§ Work required:
Leave the pictures out and reproduce all the entries word for word.

━━━━━ Records for this task

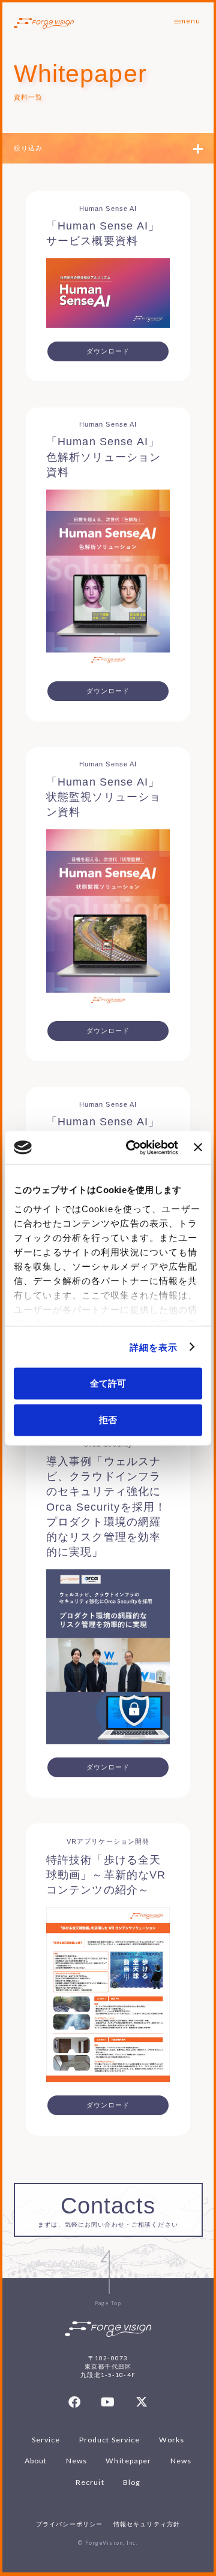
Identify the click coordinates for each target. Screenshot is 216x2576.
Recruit (90, 2482)
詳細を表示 (154, 1347)
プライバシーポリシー (69, 2523)
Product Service (109, 2439)
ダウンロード (108, 351)
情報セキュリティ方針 (146, 2523)
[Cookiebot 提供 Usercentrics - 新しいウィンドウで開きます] (132, 1147)
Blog (132, 2482)
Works (172, 2439)
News (77, 2460)
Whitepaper (128, 2460)
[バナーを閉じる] (198, 1147)
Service (46, 2439)
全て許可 (108, 1383)
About (36, 2460)
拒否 (108, 1419)
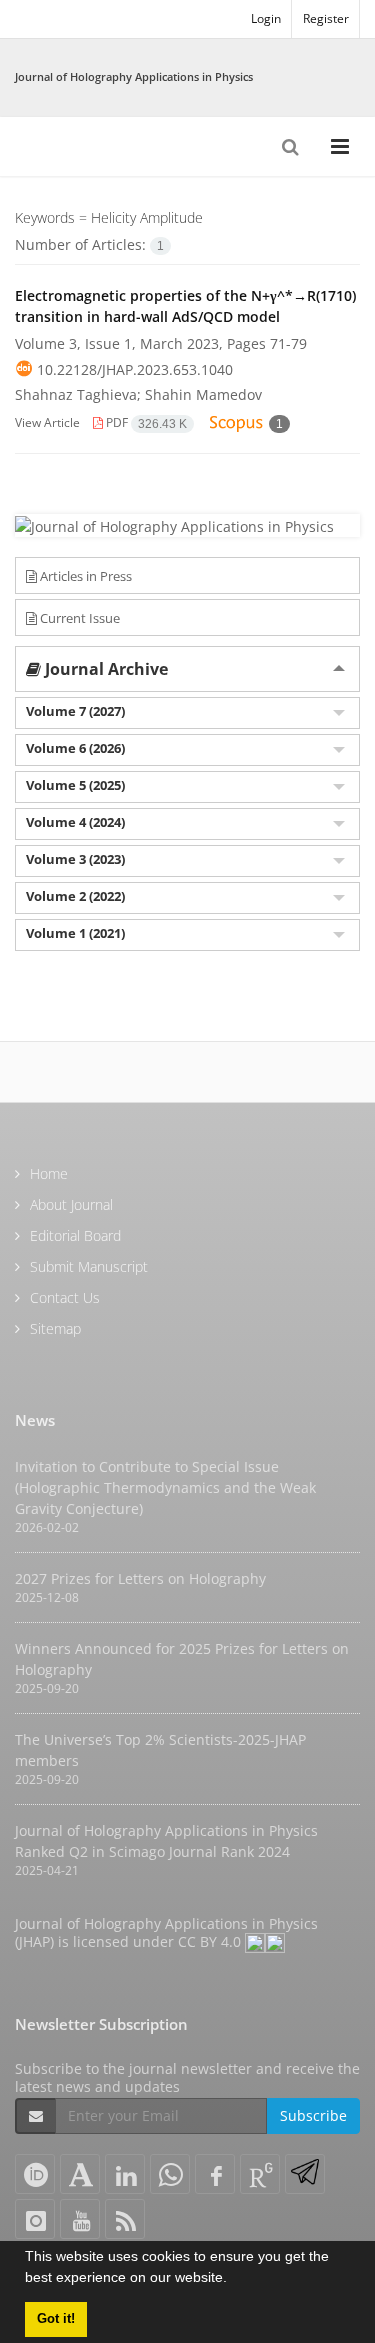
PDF (145, 422)
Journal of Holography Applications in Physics (134, 76)
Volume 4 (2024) (75, 822)
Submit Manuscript (89, 1266)
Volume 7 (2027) (75, 711)
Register (326, 18)
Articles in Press (84, 576)
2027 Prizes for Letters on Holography (140, 1578)
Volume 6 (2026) (75, 748)
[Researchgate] (260, 2174)
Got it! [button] (56, 2319)
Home (49, 1173)
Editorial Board (75, 1235)
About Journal (71, 1204)
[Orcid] (35, 2174)
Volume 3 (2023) (75, 859)
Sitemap (55, 1328)
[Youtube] (80, 2219)
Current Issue (78, 618)
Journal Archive (104, 669)
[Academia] (80, 2174)
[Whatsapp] (170, 2174)
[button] (234, 2280)
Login (266, 18)
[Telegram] (305, 2174)
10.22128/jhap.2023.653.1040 (135, 369)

━━━━━━━━━━

§ Response area:
Identify the click coordinates for each target. Screenshot is 216x2576.
Recruit (90, 2482)
詳細を表示 (154, 1347)
プライバシーポリシー (69, 2523)
Product Service (109, 2439)
ダウンロード (108, 351)
情報セキュリティ方針 (146, 2523)
[Cookiebot 提供 Usercentrics - 新しいウィンドウで開きます] (132, 1147)
Blog (132, 2482)
Works (172, 2439)
News (77, 2460)
Whitepaper (128, 2460)
[バナーを閉じる] (198, 1147)
Service (46, 2439)
全て許可 (108, 1383)
About (36, 2460)
拒否 (108, 1419)
PDF (145, 422)
Journal of Holography Applications in Physics (134, 76)
Volume 4 (2024) (75, 822)
Submit Manuscript (89, 1266)
Volume 7 (2027) (75, 711)
Register (326, 18)
Articles in Press (84, 576)
2027 Prizes for Letters on Holography (140, 1578)
Volume 6 (2026) (75, 748)
[Researchgate] (260, 2174)
Got it! [button] (56, 2319)
Home (49, 1173)
Editorial Board (75, 1235)
About Journal (71, 1204)
[Orcid] (35, 2174)
Volume 3 (2023) (75, 859)
Sitemap (55, 1328)
[Youtube] (80, 2219)
Current Issue (78, 618)
Journal Archive (104, 669)
[Academia] (80, 2174)
[Whatsapp] (170, 2174)
[button] (234, 2280)
Login (266, 18)
[Telegram] (305, 2174)
10.22128/jhap.2023.653.1040 (135, 369)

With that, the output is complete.